Law enforcement across the state have concerns about how the bill could impact their communities.
Governor Prizker is expected to sign the recreational marijuana bill, which would make it legal January 1st.
Beloit’s Police Chief David Zibolski, though has reservations, saying impaired driving in his state could become worse than ever.
“There’s going to be more accidents, there’s going to be more deaths, there is more danger to the public, so it’s a huge concern,” Zibolski said.
In six months, recreational marijuana could be legal in Illinois.
Residents over 21 are allowed to posses 30 grams and non-residents 15 grams.
Just over the border into Beloit, Chief Zibolski says he’s concerned about impaired drivers.
“We’d hope that the motoring public who travel from Illinois to Wisconsin who may engage in the use of marijuana, don’t do that and drive because that would be illegal, and we’ll likely see an increase regardless in accidents and traffic fatalities as a result,” Zibolski said.
State Senator Heather Steans says there is a plan to keep the roads safe.
“We have dollars that are getting directed to law enforcement,” Senator Heather Steans said. “There are new swab tests that are becoming available, one is made right here in Illinois by Avid Labs that was tested a year long pilot check by the state of Michigan police department. Now we’re providing a lot more tools to actually try to inhibit people from driving under the influence.”
Zibolski though is worried this new law could be a step back for his city.

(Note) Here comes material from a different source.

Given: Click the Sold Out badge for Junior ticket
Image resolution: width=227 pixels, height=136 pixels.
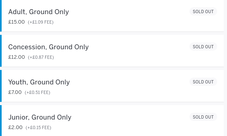Looking at the screenshot, I should coord(203,117).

“Certainly in Beloit, we’ve worked very hard to lower violent crime to lower crime in general and to create safe public spaces not just from crime, but the motoring public,” Zibolski said.
While Zibolski says he can’t stop the governor from signing the bill, he hopes the public will be responsible.

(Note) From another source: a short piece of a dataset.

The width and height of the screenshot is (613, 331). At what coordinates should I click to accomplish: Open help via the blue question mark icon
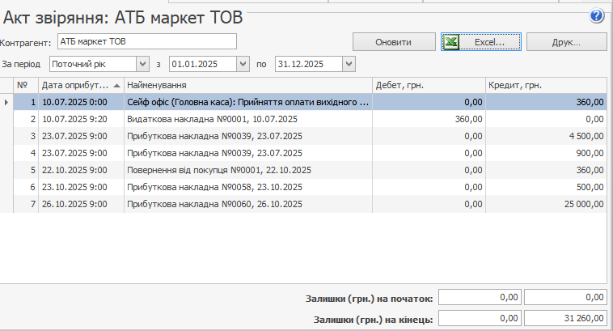point(598,15)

“Really encourage the public to educate themselves and it takes some time to do that, but it’s worthwhile to educate yourself about the facts instead of the little anecdotal snips that they often get,” Zibolski said.
Since recreational marijuana was legalized in Colorado, a study through the White House Office of National Drug Control Policy shows marijuana related traffic deaths increased 151%.